We know that performing music and even listening to music has tremendous benefits on a person’s brain activity. There are also considerable physical, emotional and social benefits. Science has been telling us all of this for a very long time. Some of these benefits include:
- Improving mental alertness – so much so that the Alzheimer’s Society has a singing service to help those with dementia.
- Lowering stress – this happens as the amount of cortisol decreases in a person’s bloodstream, as a result of singing
- Boosting your confidence – singing in front of others (even a small audience) helps overcome stage fright
(Source: 11 Surprising Health Benefits of Singing)
But why is Kirtan so important? Let’s take a slightly spiritual perspective.
1) Helps you learn Gurbani.
Kirtan is the singing of Gurbani. Through singing, a person can often learn the words much more easily to Gurbani, Shabads, and Nitnem. Have you ever walked out of a Gurdwara and a particular shabad that you were just listening to is still playing in your mind? While you might be remembering the tune, you’re likely to also remember the words – the Gurbani.
2) Encourages you to do Simran
On every page of Sri Guru Granth Sahib Ji, instructions are given to chant, jap, recite or remember. These are all different words for Simran – the practical application of Gurbani. So, when you hear Guru Sahib telling you to chant, jap, recite or remember, do just that. Learn more about how to incorporate Simran into your work schedule.

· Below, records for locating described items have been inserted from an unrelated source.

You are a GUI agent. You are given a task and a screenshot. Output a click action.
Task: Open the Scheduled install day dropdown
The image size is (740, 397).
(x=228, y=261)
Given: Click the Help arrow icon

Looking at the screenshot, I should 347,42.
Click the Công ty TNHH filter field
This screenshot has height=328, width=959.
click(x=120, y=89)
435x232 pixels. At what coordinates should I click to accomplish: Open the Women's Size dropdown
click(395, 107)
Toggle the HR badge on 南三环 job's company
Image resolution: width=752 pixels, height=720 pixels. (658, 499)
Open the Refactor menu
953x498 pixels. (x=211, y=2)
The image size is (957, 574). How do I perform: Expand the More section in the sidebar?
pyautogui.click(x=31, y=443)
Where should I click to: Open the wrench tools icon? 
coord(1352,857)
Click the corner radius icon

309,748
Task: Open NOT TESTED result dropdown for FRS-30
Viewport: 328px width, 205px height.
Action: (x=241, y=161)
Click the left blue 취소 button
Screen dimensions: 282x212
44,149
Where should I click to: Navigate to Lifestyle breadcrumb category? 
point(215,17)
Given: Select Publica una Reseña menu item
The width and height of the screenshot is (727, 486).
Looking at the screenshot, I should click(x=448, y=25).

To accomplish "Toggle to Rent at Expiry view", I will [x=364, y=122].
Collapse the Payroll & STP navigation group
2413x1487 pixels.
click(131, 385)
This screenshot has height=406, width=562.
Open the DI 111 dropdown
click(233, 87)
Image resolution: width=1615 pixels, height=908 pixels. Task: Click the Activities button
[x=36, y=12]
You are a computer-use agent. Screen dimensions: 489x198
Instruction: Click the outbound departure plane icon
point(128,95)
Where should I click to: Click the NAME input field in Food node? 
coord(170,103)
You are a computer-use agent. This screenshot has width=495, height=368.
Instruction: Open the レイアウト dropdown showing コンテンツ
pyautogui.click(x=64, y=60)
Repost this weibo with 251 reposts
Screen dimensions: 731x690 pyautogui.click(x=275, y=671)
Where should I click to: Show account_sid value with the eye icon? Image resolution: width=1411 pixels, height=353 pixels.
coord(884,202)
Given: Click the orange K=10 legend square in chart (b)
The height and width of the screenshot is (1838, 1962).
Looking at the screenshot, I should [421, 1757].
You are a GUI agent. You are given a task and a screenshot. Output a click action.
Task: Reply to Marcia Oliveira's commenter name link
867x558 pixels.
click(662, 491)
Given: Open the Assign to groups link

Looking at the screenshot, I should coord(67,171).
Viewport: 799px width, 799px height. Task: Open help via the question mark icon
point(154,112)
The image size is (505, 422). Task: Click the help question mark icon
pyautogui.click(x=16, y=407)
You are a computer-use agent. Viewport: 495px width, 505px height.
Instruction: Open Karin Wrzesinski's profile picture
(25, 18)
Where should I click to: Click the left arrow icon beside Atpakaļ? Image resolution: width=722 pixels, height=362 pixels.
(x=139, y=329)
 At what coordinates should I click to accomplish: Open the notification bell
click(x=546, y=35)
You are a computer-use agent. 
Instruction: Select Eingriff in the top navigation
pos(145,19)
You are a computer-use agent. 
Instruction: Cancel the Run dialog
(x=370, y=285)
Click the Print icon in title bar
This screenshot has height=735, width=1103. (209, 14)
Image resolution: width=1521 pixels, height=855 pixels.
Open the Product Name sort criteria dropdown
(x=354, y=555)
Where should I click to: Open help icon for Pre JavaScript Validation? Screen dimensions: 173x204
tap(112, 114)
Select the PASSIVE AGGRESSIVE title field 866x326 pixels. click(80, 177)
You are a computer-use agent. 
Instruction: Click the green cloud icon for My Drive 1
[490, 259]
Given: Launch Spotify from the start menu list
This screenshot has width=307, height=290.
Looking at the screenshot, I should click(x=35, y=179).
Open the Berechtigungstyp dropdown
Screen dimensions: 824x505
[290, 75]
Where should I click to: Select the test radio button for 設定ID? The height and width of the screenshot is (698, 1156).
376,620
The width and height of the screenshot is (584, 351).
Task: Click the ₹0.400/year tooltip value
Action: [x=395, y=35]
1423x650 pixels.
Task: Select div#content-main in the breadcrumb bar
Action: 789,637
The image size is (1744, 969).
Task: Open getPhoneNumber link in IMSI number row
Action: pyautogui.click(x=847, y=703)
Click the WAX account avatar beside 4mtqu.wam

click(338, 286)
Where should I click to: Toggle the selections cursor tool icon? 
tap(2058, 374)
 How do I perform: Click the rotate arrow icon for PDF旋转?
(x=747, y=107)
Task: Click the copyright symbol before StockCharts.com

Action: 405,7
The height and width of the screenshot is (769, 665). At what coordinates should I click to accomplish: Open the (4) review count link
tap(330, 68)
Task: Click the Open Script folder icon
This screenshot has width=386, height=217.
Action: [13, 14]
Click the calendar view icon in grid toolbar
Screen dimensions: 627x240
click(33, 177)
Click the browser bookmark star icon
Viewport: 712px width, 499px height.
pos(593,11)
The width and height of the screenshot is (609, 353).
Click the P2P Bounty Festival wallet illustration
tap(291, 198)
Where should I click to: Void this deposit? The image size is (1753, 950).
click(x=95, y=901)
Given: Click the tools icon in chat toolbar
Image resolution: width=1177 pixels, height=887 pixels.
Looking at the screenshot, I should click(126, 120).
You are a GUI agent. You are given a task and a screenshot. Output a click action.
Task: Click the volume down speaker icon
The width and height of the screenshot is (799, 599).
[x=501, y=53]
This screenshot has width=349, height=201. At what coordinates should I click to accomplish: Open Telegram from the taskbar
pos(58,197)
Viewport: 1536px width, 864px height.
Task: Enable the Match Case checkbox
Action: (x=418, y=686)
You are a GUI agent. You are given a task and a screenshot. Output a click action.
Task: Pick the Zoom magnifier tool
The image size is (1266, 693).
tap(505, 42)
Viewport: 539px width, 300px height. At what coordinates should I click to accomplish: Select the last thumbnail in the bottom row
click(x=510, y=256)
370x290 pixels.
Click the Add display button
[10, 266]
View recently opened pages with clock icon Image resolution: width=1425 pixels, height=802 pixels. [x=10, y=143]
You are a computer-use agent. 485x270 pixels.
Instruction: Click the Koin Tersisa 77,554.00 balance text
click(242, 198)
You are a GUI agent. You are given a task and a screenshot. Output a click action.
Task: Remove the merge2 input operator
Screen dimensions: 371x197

3) Kirtan is a mechanism for knowledge transfer
The Gurus were intelligent beyond their times. They realized that the message of Gurbani would need to be delivered through Kirtan across the world. This was likely because the written word of Gurbani was not easily accessible at the time, and because most people would not have been able to read it if it were available – because of low literacy.
Kirtan is a platform to receive the knowledge contained within Gurbani. That knowledge is there to guide every Sikh, through Gurbani (Scripture), Simran (Remembrance of God) and Jivan Jaach (Turthful living).
4) Kirtan teaches you how to listen
Active listening is something that requires energy and focus. It’s a skill that’s needed in every aspect of life; from family and work, to volunteerism and leadership. Kirtan teaches us how to listen actively. The message of Gurbani, delivered through Kirtan, can only be understood if a person is attentive. This means actively listening to what is being sung, but also taking it one step further – practical application. Listening = love. When we listen to someone or something, it shows either love or a certain level of respect.
Let’s take another point of view. Think of the many conflicts that happen either at home or in the workplace. How many of these situations were a result of someone not listening or properly understanding a particular point? We all want to be listened to and understood. When we learn to listen to each other, we’ll learn to listen to our Guru.
The next time you’re at the Gurdwara or hear Kirtan being sung, take the time to actively listen to the words and try to understand the greater meaning. From there, ask yourself, how can I apply this to my life? Even if you’re only able to do part of that, then you’ve realized the greatest gift that Kirtan has for us – the connection to Gurbani!